FRAGMENTO SELECCIONADO
▽

Además, tal como lo ha manifestado Johan Huizinga (1968), el juego es un fenómeno cultural. No deberíamos dejar a un lado lo lúdico en la lectura (sería un pecado de elite académica), pues la capacidad de jugar es otro acontecimiento humano que se desarrolla bajo el signo de la representación. La Historia de la Lectura comparte estos dos elementos inherentes al juego: lo cultural y la facultad de su representación. No es posible, pues, estudiar a los lectores sin invocar a la imaginación lúdica, es decir, a aquello que se inserta como una cuña en las zonas marginales de lo estrictamente racional. Porque, en definitiva, la Historia de la Lectura no puede estar ajena a la felicidad y a la libertad anárquica con que “operan” sus lectores.

A lo largo de esta exposición se han esbozado, con el objetivo manifiesto de motivar una instancia de discusión, los tropos heterodoxos de la Historia de la Lectura. Tópicos abiertos, provisionales, de inestabilidad creciente y, como la mayoría de los destinos teóricos, fugaces. Pero sin duda este simulacro posee su validez: el intento de pensar el relato histórico de esta disciplina desde otras constelaciones argumentativas. Reflexionar con los lectores a partir de los propios lectores trasplantados en el lugar de los historiadores y no, en forma rigurosa, desde estos últimos.

El título del presente ensayo proviene de una novela de Truman Capote (1976). El préstamo no es arbitrario ni accidental. Su enunciación reproduce el laberinto en el cual se interna la Historia de la Lectura de cara al futuro y, en el vórtice de esa prospección, clama por la necesidad de explorar esta materia desde otras voces y otros ámbitos.

△

EXTRACTOS DEL LISTADO
▽

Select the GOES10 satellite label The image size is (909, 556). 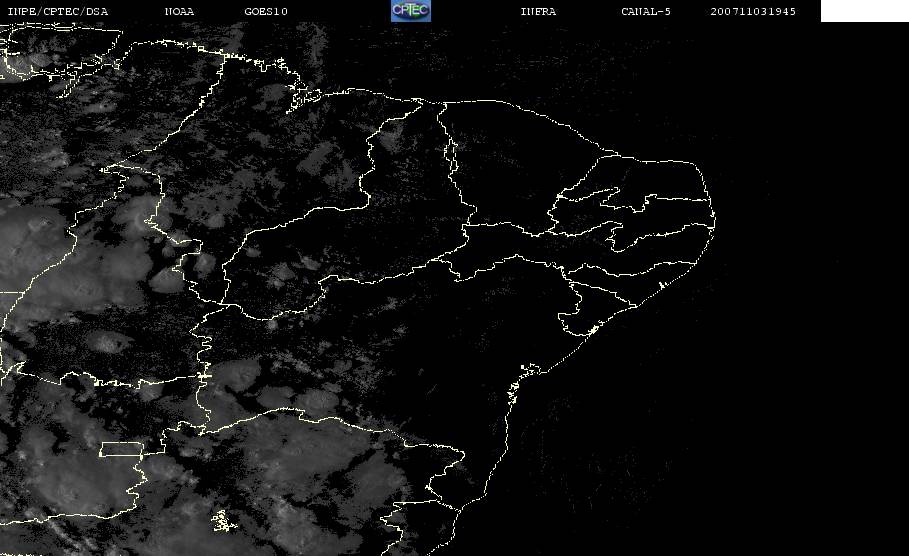(x=266, y=12)

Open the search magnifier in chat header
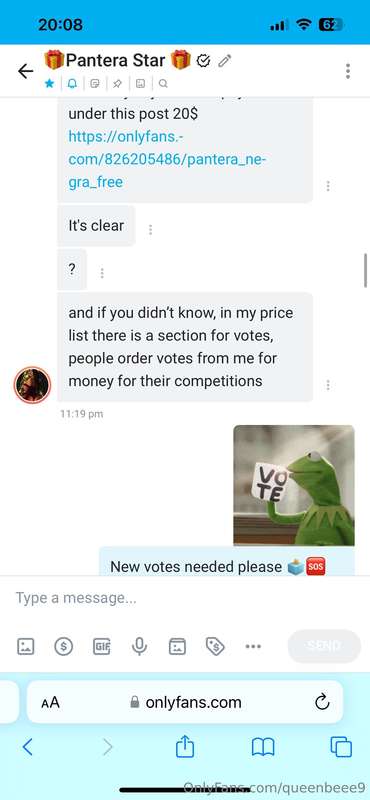[163, 84]
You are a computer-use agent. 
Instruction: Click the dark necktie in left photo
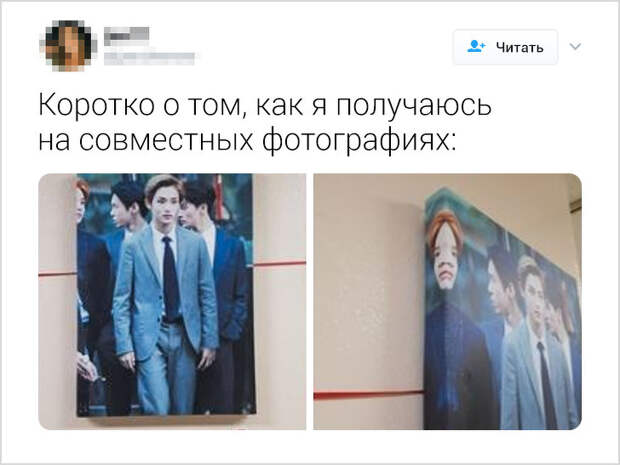pyautogui.click(x=170, y=278)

△

PROBLEMAS POR RESOLVER
a - Indica si cada afirmación concuerda con el fragmento seleccionado y justifica tu respuesta citando literalmente las palabras decisivas. (i) Huizinga sostuvo que el juego es un fenómeno cultural. (ii) El título del ensayo procede de una novela de Truman Capote. (iii) Los tópicos esbozados se presentan como cerrados y definitivos.
b - Sustituye "novela" por "obra" en el pasaje del fragmento seleccionado que comienza con "El título del" y continúa hasta "y otros ámbitos.", y escribe el pasaje resultante.

RESULTADOS DEL EJERCICIO
a -
(i) Sí: "tal como lo ha manifestado Johan Huizinga (1968), el juego es un fenómeno cultural".
(ii) Sí: "El título del presente ensayo proviene de una novela de Truman Capote (1976)".
(iii) No: "Tópicos abiertos, provisionales, de inestabilidad creciente".

b -
El título del presente ensayo proviene de una obra de Truman Capote (1976). El préstamo no es arbitrario ni accidental. Su enunciación reproduce el laberinto en el cual se interna la Historia de la Lectura de cara al futuro y, en el vórtice de esa prospección, clama por la necesidad de explorar esta materia desde otras voces y otros ámbitos.